Here’s what real science looks like ...

Unread post by BeAChooser » Tue Mar 07, 2023 5:47 pm

https://earthsky.org/space/cosmic-burst ... r-mystery/
Has mystery of universe’s missing matter been solved?
What it boils down to is that up till now they've found only about half the ordinary matter they claimed there should be back in the late 1990s. But using fast radio bursts, they appear to have found the rest. Here's what they realized back in 2007 ...
As these bursts of radiation traverse the universe and pass through gases and the theorized WHIM, they undergo something called dispersion.

The initial mysterious cause of these FRBs lasts for less a thousandth of a second and all the wavelengths start out in a tight clump. If someone was lucky enough – or unlucky enough – to be near the spot where an FRB was produced, all the wavelengths would hit them simultaneously.

But when radio waves pass through matter, they are briefly slowed down. The longer the wavelength, the more a radio wave “feels” the matter. Think of it like wind resistance. A bigger car feels more wind resistance than a smaller car.

The “wind resistance” effect on radio waves is incredibly small, but space is big. By the time an FRB has traveled millions or billions of light-years to reach Earth, dispersion has slowed the longer wavelengths so much that they arrive nearly a second later than the shorter wavelengths.

Therein lay the potential of FRBs to weigh the universe’s baryons, an opportunity we recognized on the spot. By measuring the spread of different wavelengths within one FRB, we could calculate exactly how much matter – how many baryons – the radio waves passed through on their way to Earth.

At this point we were so close, but there was one final piece of information we needed. To precisely measure the baryon density, we needed to know where in the sky an FRB came from. If we knew the source galaxy, we would know how far the radio waves traveled. With that and the amount of dispersion they experienced, perhaps we could calculate how much matter they passed through on the way to Earth?

Unfortunately, the telescopes in 2007 weren’t good enough to pinpoint exactly which galaxy – and therefore how far away – an FRB came from.
So fast forward to today's technology and instruments ...

+ + +

### JOBS
**1)** Write out the passage from the post on fast radio bursts, starting with "Therein lay the" and going on through "way to Earth.".
**2)** List everything that, according to the post on fast radio bursts, the radio waves pass through on their way to Earth.
The material placed after the text plays no part in any task.

### DATA
+ + +

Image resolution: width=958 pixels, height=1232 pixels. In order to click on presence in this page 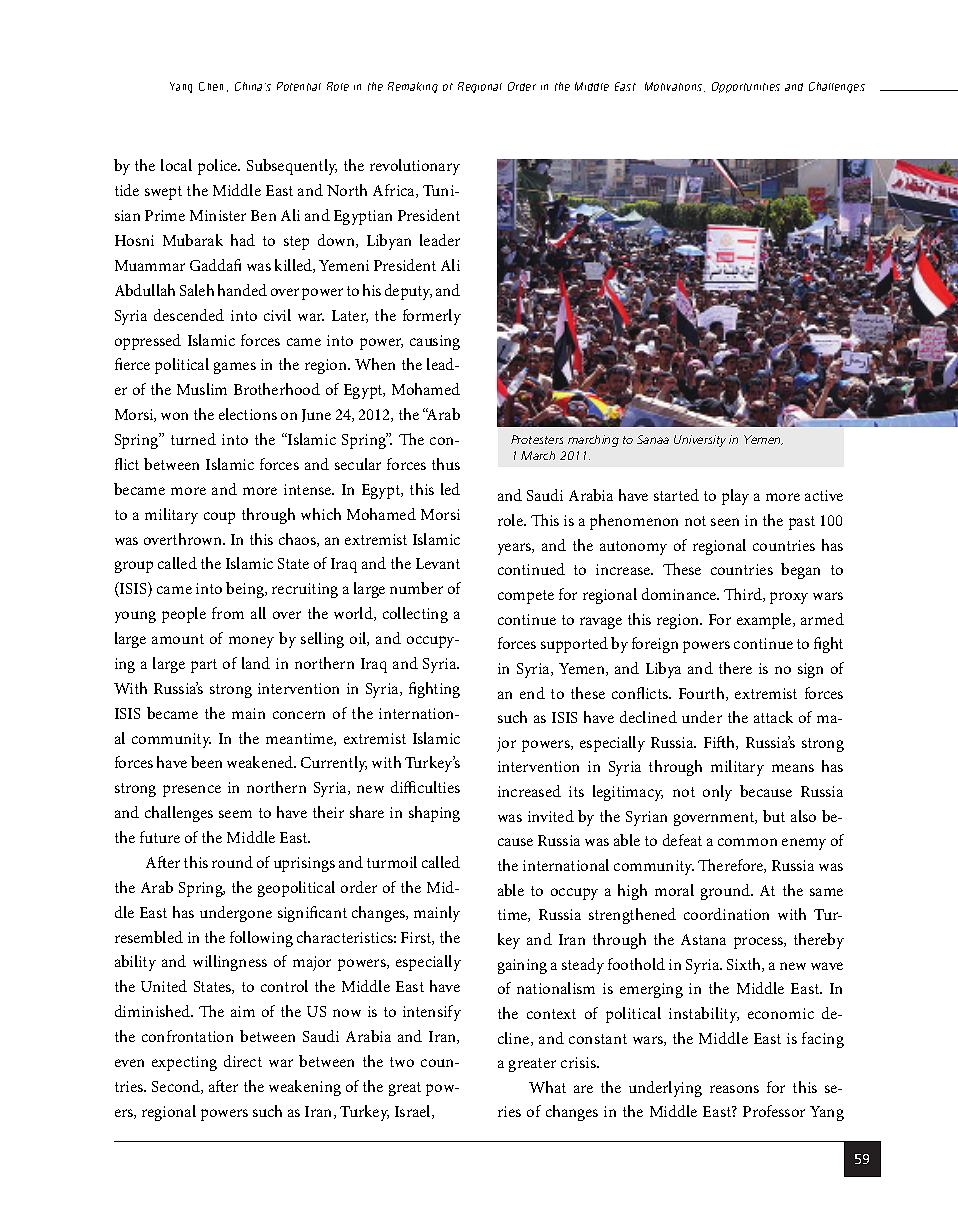, I will do `click(192, 791)`.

+ + +

### ANSWERS TO THE EXERCISES
**1)**
Therein lay the potential of FRBs to weigh the universe’s baryons, an opportunity we recognized on the spot. By measuring the spread of different wavelengths within one FRB, we could calculate exactly how much matter – how many baryons – the radio waves passed through on their way to Earth.

**2)**
- Gases
- The theorized WHIM
- Matter (baryons)